Passage to read:
# # # # #
The attack surface of a GitHub Actions workflow includes the workflow definition files themselves, the third-party actions they invoke, the secrets stored in the repository or organization, and the tokens used to authenticate to external services including PyPI. The LiteLLM incident followed a compromise chain in which the initial entry point was not the LiteLLM project itself but a security scanning action (Trivy) used within its pipeline — illustrating that supply chain attacks in CI/CD environments are themselves supply chain attacks, where a component of the build system becomes the vector for compromising downstream artifacts [1].
Long-lived PyPI publishing tokens stored as GitHub Actions secrets represent a specific risk concentration. Unlike short-lived tokens generated per-run using trusted publishing mechanisms, long-lived tokens persist indefinitely and grant broad publishing permissions. A single credential theft from a CI/CD environment can enable an adversary to publish malicious versions of a package indefinitely until the token is rotated, potentially affecting the complete user base of a widely adopted library.
# # # # #
Information shown:
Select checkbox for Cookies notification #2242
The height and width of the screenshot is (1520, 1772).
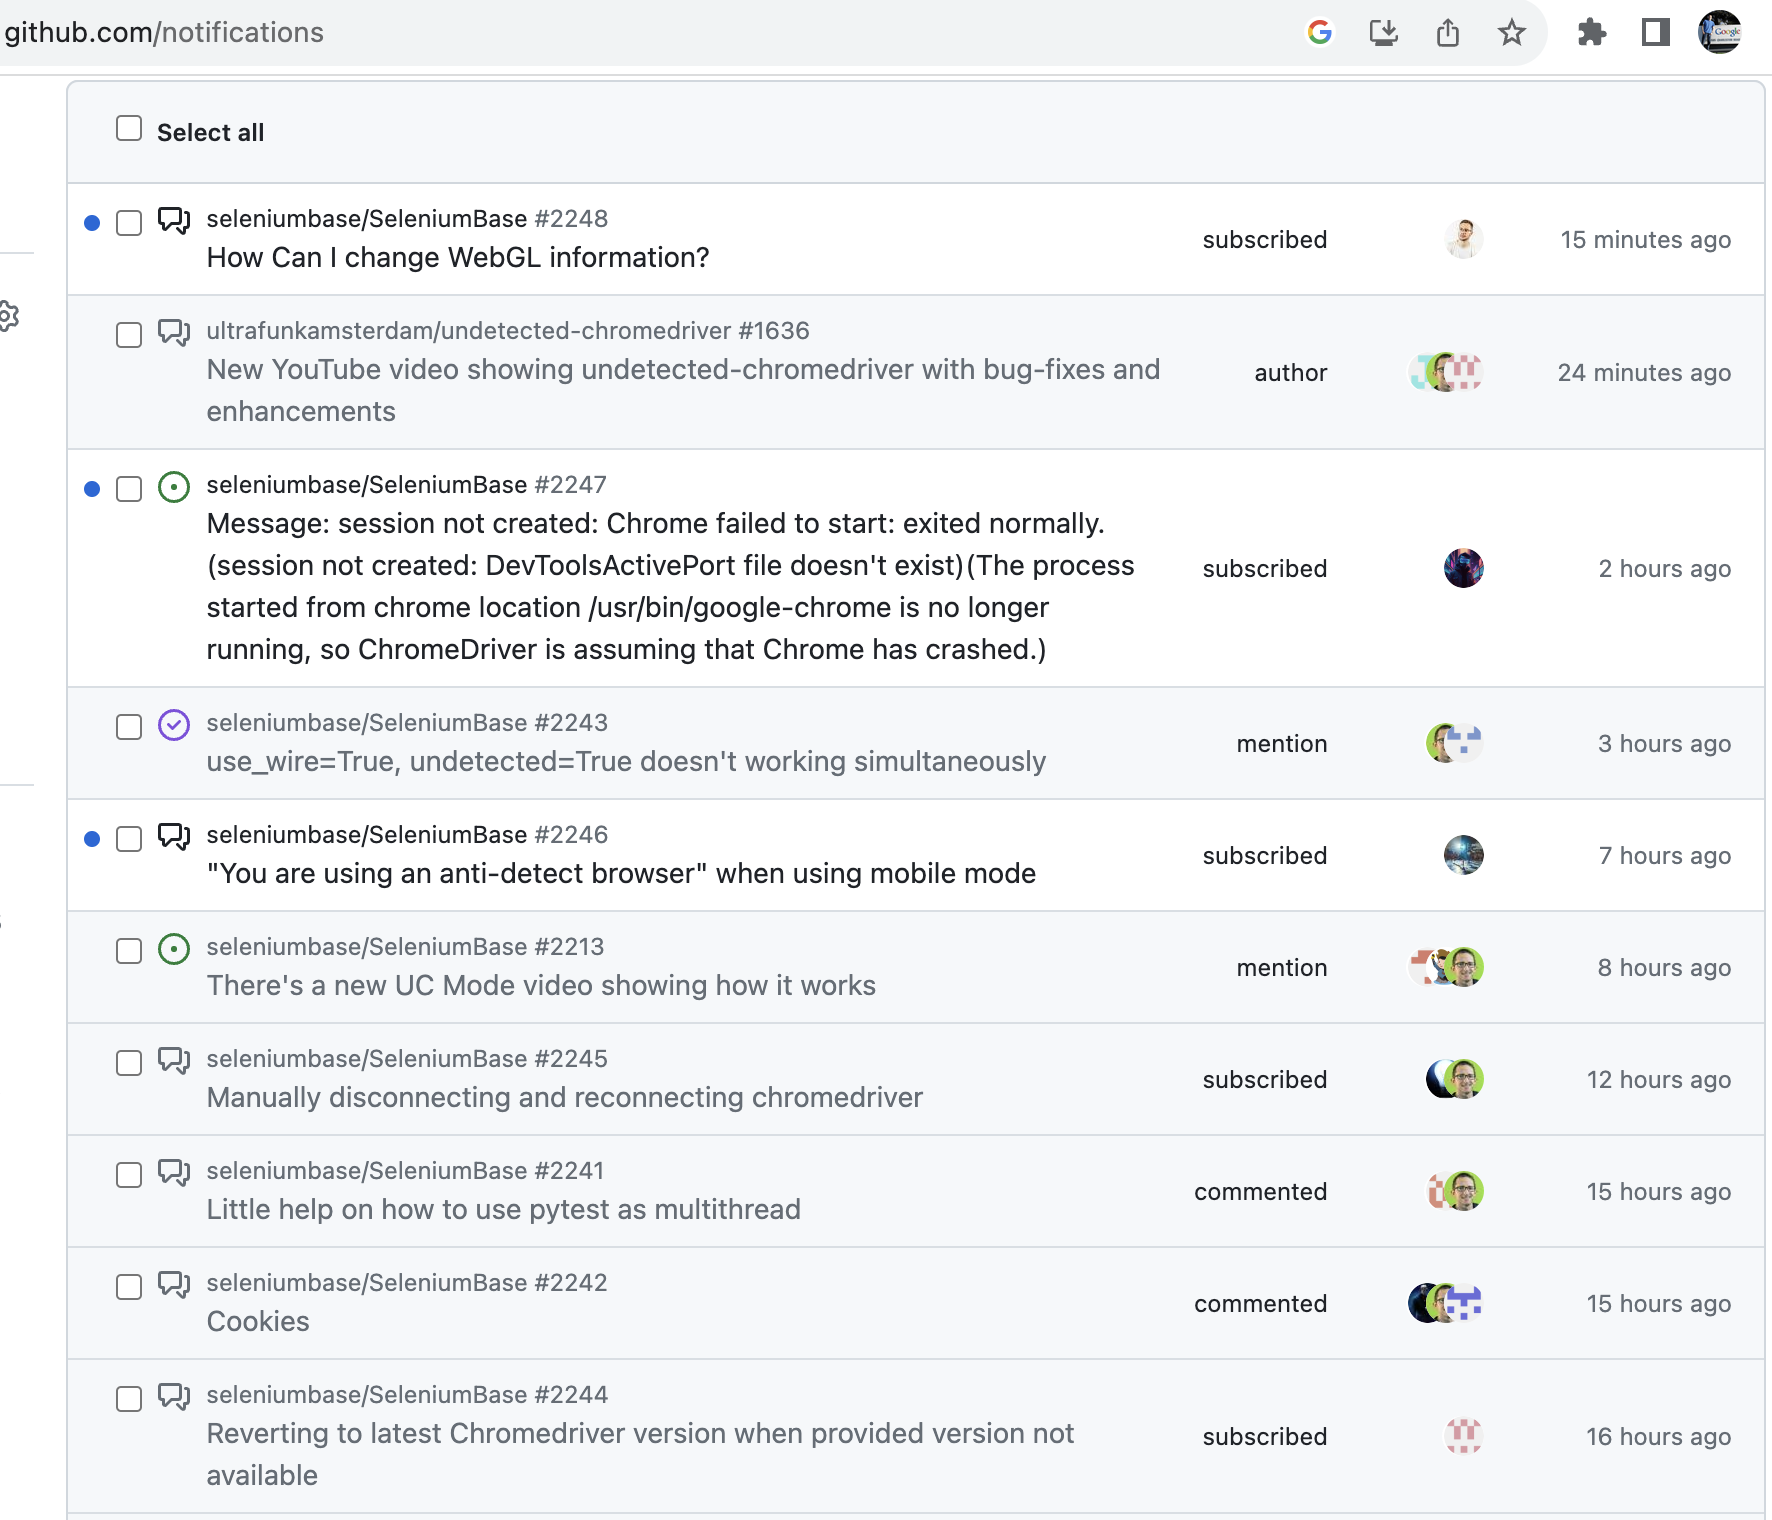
# # # # #
Problems:
(1) Revise the passage on GitHub Actions security from "Long-lived PyPI publishing" to "widely adopted library.", replacing "credential theft" with "credential leak".
(2) According to the passage on GitHub Actions security, what was the initial entry point in the LiteLLM incident?
The listing is separate material and has no connection to the passage on GitHub Actions security.

Answers by task:
(1)
Long-lived PyPI publishing tokens stored as GitHub Actions secrets represent a specific risk concentration. Unlike short-lived tokens generated per-run using trusted publishing mechanisms, long-lived tokens persist indefinitely and grant broad publishing permissions. A single credential leak from a CI/CD environment can enable an adversary to publish malicious versions of a package indefinitely until the token is rotated, potentially affecting the complete user base of a widely adopted library.

(2) A security scanning action, Trivy, used within the LiteLLM pipeline.